Reproduce the listing below, swapping every occurrence of "Where should I click to" for "Where do I click to" and leaving everything else unchanged.

Click-target data
---+---

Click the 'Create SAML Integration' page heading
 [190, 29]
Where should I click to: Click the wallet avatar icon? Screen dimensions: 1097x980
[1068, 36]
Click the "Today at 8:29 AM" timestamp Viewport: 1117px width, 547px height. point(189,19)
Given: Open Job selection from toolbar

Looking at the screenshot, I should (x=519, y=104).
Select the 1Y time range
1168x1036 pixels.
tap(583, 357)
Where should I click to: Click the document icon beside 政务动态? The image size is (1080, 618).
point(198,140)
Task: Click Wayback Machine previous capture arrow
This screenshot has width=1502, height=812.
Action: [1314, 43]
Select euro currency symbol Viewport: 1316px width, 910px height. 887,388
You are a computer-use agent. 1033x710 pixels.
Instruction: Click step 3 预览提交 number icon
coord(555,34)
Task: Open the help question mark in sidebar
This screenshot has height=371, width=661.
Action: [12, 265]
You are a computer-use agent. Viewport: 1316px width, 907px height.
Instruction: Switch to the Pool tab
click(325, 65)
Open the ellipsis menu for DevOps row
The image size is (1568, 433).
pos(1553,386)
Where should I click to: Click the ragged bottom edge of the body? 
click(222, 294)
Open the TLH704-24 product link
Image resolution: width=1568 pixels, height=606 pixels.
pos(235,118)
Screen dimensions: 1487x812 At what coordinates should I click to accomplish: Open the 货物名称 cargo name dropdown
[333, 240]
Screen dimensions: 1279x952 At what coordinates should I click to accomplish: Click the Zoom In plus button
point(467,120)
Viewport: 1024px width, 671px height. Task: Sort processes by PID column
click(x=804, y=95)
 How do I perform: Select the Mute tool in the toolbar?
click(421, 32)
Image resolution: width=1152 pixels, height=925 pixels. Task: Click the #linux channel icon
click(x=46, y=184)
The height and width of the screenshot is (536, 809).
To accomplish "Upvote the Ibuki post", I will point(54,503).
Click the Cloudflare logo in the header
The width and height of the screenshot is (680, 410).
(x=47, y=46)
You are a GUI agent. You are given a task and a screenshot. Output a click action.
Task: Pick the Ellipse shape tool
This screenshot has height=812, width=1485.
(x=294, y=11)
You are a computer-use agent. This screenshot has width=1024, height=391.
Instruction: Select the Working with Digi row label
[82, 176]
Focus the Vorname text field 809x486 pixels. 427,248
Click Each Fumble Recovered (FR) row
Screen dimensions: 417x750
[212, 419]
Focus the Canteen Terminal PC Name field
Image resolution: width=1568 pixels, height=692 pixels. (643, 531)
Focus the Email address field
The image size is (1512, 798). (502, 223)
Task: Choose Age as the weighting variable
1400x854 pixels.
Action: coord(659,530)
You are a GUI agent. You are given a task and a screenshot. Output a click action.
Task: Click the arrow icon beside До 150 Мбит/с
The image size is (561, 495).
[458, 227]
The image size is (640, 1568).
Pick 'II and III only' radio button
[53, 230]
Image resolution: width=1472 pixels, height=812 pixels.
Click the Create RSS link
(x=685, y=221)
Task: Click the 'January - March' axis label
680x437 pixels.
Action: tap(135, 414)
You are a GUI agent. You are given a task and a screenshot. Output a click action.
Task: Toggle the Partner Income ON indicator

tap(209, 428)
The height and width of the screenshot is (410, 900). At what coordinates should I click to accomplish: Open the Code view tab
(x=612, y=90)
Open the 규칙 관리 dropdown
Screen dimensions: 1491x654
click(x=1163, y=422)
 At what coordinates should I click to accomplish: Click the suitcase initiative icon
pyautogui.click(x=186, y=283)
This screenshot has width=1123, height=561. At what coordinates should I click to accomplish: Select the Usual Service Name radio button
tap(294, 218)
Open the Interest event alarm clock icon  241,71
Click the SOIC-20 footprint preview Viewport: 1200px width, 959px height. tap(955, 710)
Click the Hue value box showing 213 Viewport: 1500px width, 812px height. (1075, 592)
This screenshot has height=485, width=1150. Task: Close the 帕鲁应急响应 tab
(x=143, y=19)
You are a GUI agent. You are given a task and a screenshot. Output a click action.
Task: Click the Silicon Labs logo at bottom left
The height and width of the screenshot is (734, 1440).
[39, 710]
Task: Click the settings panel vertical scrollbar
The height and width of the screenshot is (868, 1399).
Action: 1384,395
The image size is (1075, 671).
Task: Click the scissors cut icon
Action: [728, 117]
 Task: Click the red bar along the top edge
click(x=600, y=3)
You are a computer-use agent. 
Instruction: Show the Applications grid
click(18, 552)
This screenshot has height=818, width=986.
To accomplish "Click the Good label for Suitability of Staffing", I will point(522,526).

---+---

*Final result*:
Click the 'Create SAML Integration' page heading
 [190, 29]
Where do I click to: Click the wallet avatar icon? Screen dimensions: 1097x980
[1068, 36]
Click the "Today at 8:29 AM" timestamp Viewport: 1117px width, 547px height. point(189,19)
Given: Open Job selection from toolbar

Looking at the screenshot, I should (x=519, y=104).
Select the 1Y time range
1168x1036 pixels.
tap(583, 357)
Where do I click to: Click the document icon beside 政务动态? The image size is (1080, 618).
point(198,140)
Task: Click Wayback Machine previous capture arrow
This screenshot has width=1502, height=812.
Action: [1314, 43]
Select euro currency symbol Viewport: 1316px width, 910px height. 887,388
You are a computer-use agent. 1033x710 pixels.
Instruction: Click step 3 预览提交 number icon
coord(555,34)
Task: Open the help question mark in sidebar
This screenshot has height=371, width=661.
Action: [12, 265]
You are a computer-use agent. Viewport: 1316px width, 907px height.
Instruction: Switch to the Pool tab
click(325, 65)
Open the ellipsis menu for DevOps row
The image size is (1568, 433).
pos(1553,386)
Where do I click to: Click the ragged bottom edge of the body? 
click(222, 294)
Open the TLH704-24 product link
Image resolution: width=1568 pixels, height=606 pixels.
pos(235,118)
Screen dimensions: 1487x812 At what coordinates should I click to accomplish: Open the 货物名称 cargo name dropdown
[333, 240]
Screen dimensions: 1279x952 At what coordinates should I click to accomplish: Click the Zoom In plus button
point(467,120)
Viewport: 1024px width, 671px height. Task: Sort processes by PID column
click(x=804, y=95)
 How do I perform: Select the Mute tool in the toolbar?
click(421, 32)
Image resolution: width=1152 pixels, height=925 pixels. Task: Click the #linux channel icon
click(x=46, y=184)
The height and width of the screenshot is (536, 809).
To accomplish "Upvote the Ibuki post", I will point(54,503).
Click the Cloudflare logo in the header
The width and height of the screenshot is (680, 410).
(x=47, y=46)
You are a GUI agent. You are given a task and a screenshot. Output a click action.
Task: Pick the Ellipse shape tool
This screenshot has height=812, width=1485.
(x=294, y=11)
You are a computer-use agent. This screenshot has width=1024, height=391.
Instruction: Select the Working with Digi row label
[82, 176]
Focus the Vorname text field 809x486 pixels. 427,248
Click Each Fumble Recovered (FR) row
Screen dimensions: 417x750
[212, 419]
Focus the Canteen Terminal PC Name field
Image resolution: width=1568 pixels, height=692 pixels. (643, 531)
Focus the Email address field
The image size is (1512, 798). (502, 223)
Task: Choose Age as the weighting variable
1400x854 pixels.
Action: coord(659,530)
You are a GUI agent. You are given a task and a screenshot. Output a click action.
Task: Click the arrow icon beside До 150 Мбит/с
The image size is (561, 495).
[458, 227]
The image size is (640, 1568).
Pick 'II and III only' radio button
[53, 230]
Image resolution: width=1472 pixels, height=812 pixels.
Click the Create RSS link
(x=685, y=221)
Task: Click the 'January - March' axis label
680x437 pixels.
Action: tap(135, 414)
You are a GUI agent. You are given a task and a screenshot. Output a click action.
Task: Toggle the Partner Income ON indicator

tap(209, 428)
The height and width of the screenshot is (410, 900). At what coordinates should I click to accomplish: Open the Code view tab
(x=612, y=90)
Open the 규칙 관리 dropdown
Screen dimensions: 1491x654
click(x=1163, y=422)
 At what coordinates should I click to accomplish: Click the suitcase initiative icon
pyautogui.click(x=186, y=283)
This screenshot has width=1123, height=561. At what coordinates should I click to accomplish: Select the Usual Service Name radio button
tap(294, 218)
Open the Interest event alarm clock icon  241,71
Click the SOIC-20 footprint preview Viewport: 1200px width, 959px height. tap(955, 710)
Click the Hue value box showing 213 Viewport: 1500px width, 812px height. (1075, 592)
This screenshot has height=485, width=1150. Task: Close the 帕鲁应急响应 tab
(x=143, y=19)
You are a GUI agent. You are given a task and a screenshot. Output a click action.
Task: Click the Silicon Labs logo at bottom left
The height and width of the screenshot is (734, 1440).
[39, 710]
Task: Click the settings panel vertical scrollbar
The height and width of the screenshot is (868, 1399).
Action: 1384,395
The image size is (1075, 671).
Task: Click the scissors cut icon
Action: [728, 117]
 Task: Click the red bar along the top edge
click(x=600, y=3)
You are a computer-use agent. 
Instruction: Show the Applications grid
click(18, 552)
This screenshot has height=818, width=986.
To accomplish "Click the Good label for Suitability of Staffing", I will point(522,526).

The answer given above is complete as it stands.